Теперь понятно было, что требовать. Стрельцы кинулись в Кремль. Начальник стрелецкого приказа, Иван Андреевич Хованский, стал за раскол. Шесть костяных раскольников с Никитой Пустосвятом, три дня не евши ни крошки, не пивши ни капли, принесли в Грановитую палату аналои, деревянные кресты и старые книги и перед глазами Софьи лаяли и срамили патриарха и духовенство. Стрельцы у Красного крыльца кричали: «Хотим старой веры, хотим старины». А иные говорили и тверже: «Пора государыне царевне в монастырь, полно царством-то мутить». Оставалось одно средство, и Софья гневно пригрозила:
– Хотите променять нас на шестерых чернецов – мужиков – невежд? В таком разе нам, царям, жить здесь нельзя, уйдем в другие города, возвестим всему народу о нашем разорении, о вашей измене…
Стрельцы поняли, чем пригрозила Софья, – испугались: «Как бы она, ребята, не двинула дворянское ополчение на Москву?..» Попятились. Стали договариваться. А уж по приказу Василия Васильевича Голицына выносили из царских погребов на площадь ушаты с водкой и пивом. Дрогнули стрельцы, закружились головы. Кто-то крикнул: «Черт ли нам в старой вере, то дело поповское, бей раскольников». Одному костяному старцу тут же отсекли голову, двоих задавили, остальные едва унесли ноги.

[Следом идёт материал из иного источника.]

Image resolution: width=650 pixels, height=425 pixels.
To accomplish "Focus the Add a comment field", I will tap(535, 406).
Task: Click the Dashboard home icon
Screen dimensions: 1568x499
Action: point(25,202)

Опоили проклятые бояре простых людей, вывернулись. Москва шумела, как улей. Каждый кричал про свое. Не нашлось тогда одной головы, – бушевали вразброд. Разбивали царские кабаки. Ловили подьячих из приказов, рвали на части. По Москве ни проходу, ни проезду. Ходили осаждать боярские дворы, едва бояре отстреливались, – великие в те дни бывали побоища. Пылали целые порядки изб. Неубранные трупы валялись на улицах и базарах. Прошел слух, что бояре стянули под Москвой ополчение, – разом хотят истребить бунт. И еще раз пошли стрельцы с тучами беглых холопов в Кремль, прибив на копье челобитную о выдаче на суд и расправу всех бояр поголовно. Софья вышла на Красное крыльцо, белая от гнева: «Лгут на нас, и в мыслях того ополчения не было, крест на том целую, – закричала она, рвя с себя сверкающий алмазный наперсный крест, – то лжет на нас Матвейка-царевич». И с крыльца выкинули на стрелецкие копья всего лишь одного захудалого татарского царевича Матвейку: подавитесь!

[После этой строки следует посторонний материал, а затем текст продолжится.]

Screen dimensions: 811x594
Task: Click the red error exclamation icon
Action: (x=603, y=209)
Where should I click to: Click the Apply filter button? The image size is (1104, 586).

Матвейку разорвали на мелкие клочья, – насытили ярость, и опять стрельцы ушли ни с чем… Три дня и три ночи бушевала Москва, вороньи стаи над ней взлетали высоко от набатного звона. И тогда же родилось у самых отчаянных решение: отрубить самую головку, убить обоих царей и Софью. Но, когда Москва пробудилась на четвертый день, Кремль был уже пуст: ни царей, ни царевны, – ушли вместе с боярами. Ужас охватил народ.
Софья уехала в село Коломенское и послала бирючей по уездам созывать дворянское ополчение. Весь август кружила она около Москвы по селам и монастырям, плакалась на папертях, жаловалась на обиды и разорение. В Кремле со стрельцами остался Иван Андреевич Хованский. Стали думать: уж не крикнуть ли его царем, – человек любезный, древнего рода, старого обычая. Будет свой царь для простого народа.

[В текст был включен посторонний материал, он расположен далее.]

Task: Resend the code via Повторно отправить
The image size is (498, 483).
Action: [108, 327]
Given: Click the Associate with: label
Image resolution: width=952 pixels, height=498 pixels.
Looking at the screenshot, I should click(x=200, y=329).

Ожидая богатых милостей, дворяне бойко садились на коней. Огромное, в двести тысяч, ополчение сходилось к Троице-Сергиеву. А Софья, как птица, все кружила около Москвы. В сентябре посланный ею конный отряд, со Степкой Одоевским во главе, налетел на рассвете на село Пушкино. Там, объезжая со стрельцами подмосковные, ночевал на пригорке в шатре Иван Андреевич Хованский. Стрельцы спали беспечно. Их, сонных, всех порубили саблями. Иван Андреевич в исподнем белье выскочил из шатра, размахивая бердышом. Михайла Тыртов прямо с коня кинулся ему на плечи. Прикрутив Ивана Андреевича к седлу, повезли в село Воздвиженское, где Софья справляла свои именины. У околицы села на вынесенных скамьях сидели бояре, одетые по военному времени – в шлемах, в епанчах. Михайла Тыртов сбросил с седла Хованского, и тот от горя и стыда, раздетый, стал на колени на траву и заплакал. Думный дьяк Шакловитый прочел сказку о его винах. Иван Андреевич закричал с яростью: «Ложь! Не будь меня, – давно бы в Москве по колена в крови ходили…» Трудно было боярам решиться пролить кровь столь древнего рода. Василий Васильевич сидел белее снега. И он и Хованский были Гедиминовичами, и Гедиминовича судили сейчас худородные, недавние выскочки. Видя такое шатание, Иван Михайлович Милославский отошел к верхоконным и шепнул Степке Одоевскому. Тот во весь конский мах поскакал через село к шелковому шатру царевны Софьи и тем же махом, топча кур и малых ребят, вернулся. «Правительница-де приказала не сомневаться, кончать князя». Василий Васильевич торопливо отошел, закрыл глаза платочком. Дико закричал Хованский, когда Михайла Тыртов схватил его за волосы, таща в пыль на дорогу. Здесь же у околицы отрубили Хованскому голову.
Остались без головы стрельцы. Узнав о казни, в ужасе кинулись в Кремль, затворили ворота, зарядили пушки, приготовились к осаде.
Софья поспешила в Троице-Сергиево под защиту неприступных стен. Начальствовать ополчением поручила Василию Васильевичу. И так стояли, грозясь, обе стороны, ожидая, кто первый испугается. Испугались стрельцы и послали в Троицу челобитчиков. Принесли повинную. Тем и кончилась их воля. Столб на Красной площади снесли. Вольные грамоты взяты были назад. Начальником Стрелецкого приказа назначили Шакловитого, скорого на расправу. Многие полки разослали по городам. Народ стал тише воды, ниже травы. И опять над Москвой, над всей землей повисла безысходная тишина. Потянулись годы.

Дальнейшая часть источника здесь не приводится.